Print the records exactly. Miss nothing.

★ ★ ★ ★

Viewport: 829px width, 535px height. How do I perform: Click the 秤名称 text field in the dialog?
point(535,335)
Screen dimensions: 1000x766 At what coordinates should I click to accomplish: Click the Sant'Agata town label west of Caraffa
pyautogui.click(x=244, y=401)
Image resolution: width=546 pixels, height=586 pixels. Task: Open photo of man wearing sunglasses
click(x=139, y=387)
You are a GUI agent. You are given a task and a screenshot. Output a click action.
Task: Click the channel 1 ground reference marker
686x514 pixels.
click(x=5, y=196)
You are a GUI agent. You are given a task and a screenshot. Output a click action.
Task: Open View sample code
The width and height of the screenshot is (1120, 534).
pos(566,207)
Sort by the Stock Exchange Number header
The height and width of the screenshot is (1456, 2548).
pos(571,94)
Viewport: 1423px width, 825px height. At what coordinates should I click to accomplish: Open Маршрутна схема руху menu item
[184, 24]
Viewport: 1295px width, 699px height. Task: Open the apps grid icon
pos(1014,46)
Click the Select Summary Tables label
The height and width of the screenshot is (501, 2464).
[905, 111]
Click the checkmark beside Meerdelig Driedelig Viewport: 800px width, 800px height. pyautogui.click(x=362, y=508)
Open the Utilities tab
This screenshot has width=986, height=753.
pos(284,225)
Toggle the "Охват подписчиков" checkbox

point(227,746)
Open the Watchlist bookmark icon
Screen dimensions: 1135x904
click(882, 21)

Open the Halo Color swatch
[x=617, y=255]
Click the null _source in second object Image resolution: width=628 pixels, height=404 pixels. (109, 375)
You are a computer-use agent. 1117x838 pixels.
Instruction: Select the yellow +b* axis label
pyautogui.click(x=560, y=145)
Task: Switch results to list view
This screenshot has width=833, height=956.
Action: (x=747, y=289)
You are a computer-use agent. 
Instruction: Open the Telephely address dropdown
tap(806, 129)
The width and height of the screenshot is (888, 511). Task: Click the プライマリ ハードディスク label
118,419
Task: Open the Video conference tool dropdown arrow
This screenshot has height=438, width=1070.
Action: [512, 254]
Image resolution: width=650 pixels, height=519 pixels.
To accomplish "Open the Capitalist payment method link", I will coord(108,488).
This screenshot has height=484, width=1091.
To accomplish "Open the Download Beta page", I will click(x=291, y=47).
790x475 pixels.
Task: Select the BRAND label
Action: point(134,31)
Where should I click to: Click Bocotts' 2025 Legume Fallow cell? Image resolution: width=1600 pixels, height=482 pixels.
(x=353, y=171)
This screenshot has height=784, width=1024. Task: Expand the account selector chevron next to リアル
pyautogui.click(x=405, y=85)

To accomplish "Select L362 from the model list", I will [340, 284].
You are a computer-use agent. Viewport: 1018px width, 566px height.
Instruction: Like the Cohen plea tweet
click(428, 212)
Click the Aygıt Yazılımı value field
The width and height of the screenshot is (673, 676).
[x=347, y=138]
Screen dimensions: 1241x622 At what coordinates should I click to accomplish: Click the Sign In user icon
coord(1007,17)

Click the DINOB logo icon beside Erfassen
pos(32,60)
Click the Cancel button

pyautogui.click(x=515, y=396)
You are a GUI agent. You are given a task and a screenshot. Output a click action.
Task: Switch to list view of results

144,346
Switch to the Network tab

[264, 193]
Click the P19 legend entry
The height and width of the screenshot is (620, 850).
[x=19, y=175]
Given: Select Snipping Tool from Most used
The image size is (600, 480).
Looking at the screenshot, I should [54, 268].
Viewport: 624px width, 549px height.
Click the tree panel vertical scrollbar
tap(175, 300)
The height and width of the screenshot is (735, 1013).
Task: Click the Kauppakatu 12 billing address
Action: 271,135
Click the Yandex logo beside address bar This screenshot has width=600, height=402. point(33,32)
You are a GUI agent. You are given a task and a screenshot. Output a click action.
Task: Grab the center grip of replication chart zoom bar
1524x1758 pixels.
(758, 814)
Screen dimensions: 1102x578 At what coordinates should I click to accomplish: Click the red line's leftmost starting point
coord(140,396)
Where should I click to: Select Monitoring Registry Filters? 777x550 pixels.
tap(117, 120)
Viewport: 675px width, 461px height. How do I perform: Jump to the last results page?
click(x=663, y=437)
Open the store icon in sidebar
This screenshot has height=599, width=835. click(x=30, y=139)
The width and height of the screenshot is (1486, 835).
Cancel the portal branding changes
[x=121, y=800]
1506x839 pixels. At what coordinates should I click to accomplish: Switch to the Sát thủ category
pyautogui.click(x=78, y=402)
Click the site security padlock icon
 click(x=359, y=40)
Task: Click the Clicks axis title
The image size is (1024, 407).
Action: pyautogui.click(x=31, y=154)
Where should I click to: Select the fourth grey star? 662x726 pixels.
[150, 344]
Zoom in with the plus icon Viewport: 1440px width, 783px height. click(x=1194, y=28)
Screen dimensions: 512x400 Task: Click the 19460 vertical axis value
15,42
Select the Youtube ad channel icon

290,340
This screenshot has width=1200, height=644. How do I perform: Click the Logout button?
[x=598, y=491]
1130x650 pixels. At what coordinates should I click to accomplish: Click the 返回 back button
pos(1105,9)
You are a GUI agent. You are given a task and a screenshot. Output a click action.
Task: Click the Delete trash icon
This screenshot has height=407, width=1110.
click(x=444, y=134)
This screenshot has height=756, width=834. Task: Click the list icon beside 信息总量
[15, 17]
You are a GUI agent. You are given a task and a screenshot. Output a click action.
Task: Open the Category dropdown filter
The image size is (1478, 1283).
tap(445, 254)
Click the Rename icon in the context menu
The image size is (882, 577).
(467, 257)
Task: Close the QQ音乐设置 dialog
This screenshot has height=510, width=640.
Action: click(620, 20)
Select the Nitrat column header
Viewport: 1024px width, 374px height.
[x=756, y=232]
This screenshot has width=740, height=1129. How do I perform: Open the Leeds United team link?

★ ★ ★ ★

◆ **SOLUTION TO THE EXERCISE**:
Viewport: 829px width, 535px height. How do I perform: Click the 秤名称 text field in the dialog?
point(535,335)
Screen dimensions: 1000x766 At what coordinates should I click to accomplish: Click the Sant'Agata town label west of Caraffa
pyautogui.click(x=244, y=401)
Image resolution: width=546 pixels, height=586 pixels. Task: Open photo of man wearing sunglasses
click(x=139, y=387)
You are a GUI agent. You are given a task and a screenshot. Output a click action.
Task: Click the channel 1 ground reference marker
686x514 pixels.
click(x=5, y=196)
You are a GUI agent. You are given a task and a screenshot. Output a click action.
Task: Open View sample code
The width and height of the screenshot is (1120, 534).
pos(566,207)
Sort by the Stock Exchange Number header
The height and width of the screenshot is (1456, 2548).
pos(571,94)
Viewport: 1423px width, 825px height. At what coordinates should I click to accomplish: Open Маршрутна схема руху menu item
[184, 24]
Viewport: 1295px width, 699px height. Task: Open the apps grid icon
pos(1014,46)
Click the Select Summary Tables label
The height and width of the screenshot is (501, 2464).
[905, 111]
Click the checkmark beside Meerdelig Driedelig Viewport: 800px width, 800px height. pyautogui.click(x=362, y=508)
Open the Utilities tab
This screenshot has width=986, height=753.
pos(284,225)
Toggle the "Охват подписчиков" checkbox

point(227,746)
Open the Watchlist bookmark icon
Screen dimensions: 1135x904
click(882, 21)

Open the Halo Color swatch
[x=617, y=255]
Click the null _source in second object Image resolution: width=628 pixels, height=404 pixels. (109, 375)
You are a computer-use agent. 1117x838 pixels.
Instruction: Select the yellow +b* axis label
pyautogui.click(x=560, y=145)
Task: Switch results to list view
This screenshot has width=833, height=956.
Action: (x=747, y=289)
You are a computer-use agent. 
Instruction: Open the Telephely address dropdown
tap(806, 129)
The width and height of the screenshot is (888, 511). Task: Click the プライマリ ハードディスク label
118,419
Task: Open the Video conference tool dropdown arrow
This screenshot has height=438, width=1070.
Action: [512, 254]
Image resolution: width=650 pixels, height=519 pixels.
To accomplish "Open the Capitalist payment method link", I will coord(108,488).
This screenshot has height=484, width=1091.
To accomplish "Open the Download Beta page", I will click(x=291, y=47).
790x475 pixels.
Task: Select the BRAND label
Action: point(134,31)
Where should I click to: Click Bocotts' 2025 Legume Fallow cell? Image resolution: width=1600 pixels, height=482 pixels.
(x=353, y=171)
This screenshot has height=784, width=1024. Task: Expand the account selector chevron next to リアル
pyautogui.click(x=405, y=85)

To accomplish "Select L362 from the model list", I will [340, 284].
You are a computer-use agent. Viewport: 1018px width, 566px height.
Instruction: Like the Cohen plea tweet
click(428, 212)
Click the Aygıt Yazılımı value field
The width and height of the screenshot is (673, 676).
[x=347, y=138]
Screen dimensions: 1241x622 At what coordinates should I click to accomplish: Click the Sign In user icon
coord(1007,17)

Click the DINOB logo icon beside Erfassen
pos(32,60)
Click the Cancel button

pyautogui.click(x=515, y=396)
You are a GUI agent. You are given a task and a screenshot. Output a click action.
Task: Switch to list view of results

144,346
Switch to the Network tab

[264, 193]
Click the P19 legend entry
The height and width of the screenshot is (620, 850).
[x=19, y=175]
Given: Select Snipping Tool from Most used
The image size is (600, 480).
Looking at the screenshot, I should [54, 268].
Viewport: 624px width, 549px height.
Click the tree panel vertical scrollbar
tap(175, 300)
The height and width of the screenshot is (735, 1013).
Task: Click the Kauppakatu 12 billing address
Action: 271,135
Click the Yandex logo beside address bar This screenshot has width=600, height=402. point(33,32)
You are a GUI agent. You are given a task and a screenshot. Output a click action.
Task: Grab the center grip of replication chart zoom bar
1524x1758 pixels.
(758, 814)
Screen dimensions: 1102x578 At what coordinates should I click to accomplish: Click the red line's leftmost starting point
coord(140,396)
Where should I click to: Select Monitoring Registry Filters? 777x550 pixels.
tap(117, 120)
Viewport: 675px width, 461px height. How do I perform: Jump to the last results page?
click(x=663, y=437)
Open the store icon in sidebar
This screenshot has height=599, width=835. click(x=30, y=139)
The width and height of the screenshot is (1486, 835).
Cancel the portal branding changes
[x=121, y=800]
1506x839 pixels. At what coordinates should I click to accomplish: Switch to the Sát thủ category
pyautogui.click(x=78, y=402)
Click the site security padlock icon
 click(x=359, y=40)
Task: Click the Clicks axis title
The image size is (1024, 407).
Action: pyautogui.click(x=31, y=154)
Where should I click to: Select the fourth grey star? 662x726 pixels.
[150, 344]
Zoom in with the plus icon Viewport: 1440px width, 783px height. click(x=1194, y=28)
Screen dimensions: 512x400 Task: Click the 19460 vertical axis value
15,42
Select the Youtube ad channel icon

290,340
This screenshot has width=1200, height=644. How do I perform: Click the Logout button?
[x=598, y=491]
1130x650 pixels. At what coordinates should I click to accomplish: Click the 返回 back button
pos(1105,9)
You are a GUI agent. You are given a task and a screenshot. Output a click action.
Task: Click the Delete trash icon
This screenshot has height=407, width=1110.
click(x=444, y=134)
This screenshot has height=756, width=834. Task: Click the list icon beside 信息总量
[15, 17]
You are a GUI agent. You are given a task and a screenshot. Output a click action.
Task: Open the Category dropdown filter
The image size is (1478, 1283).
tap(445, 254)
Click the Rename icon in the context menu
The image size is (882, 577).
(467, 257)
Task: Close the QQ音乐设置 dialog
This screenshot has height=510, width=640.
Action: click(620, 20)
Select the Nitrat column header
Viewport: 1024px width, 374px height.
[x=756, y=232]
This screenshot has width=740, height=1129. How do I perform: Open the Leeds United team link?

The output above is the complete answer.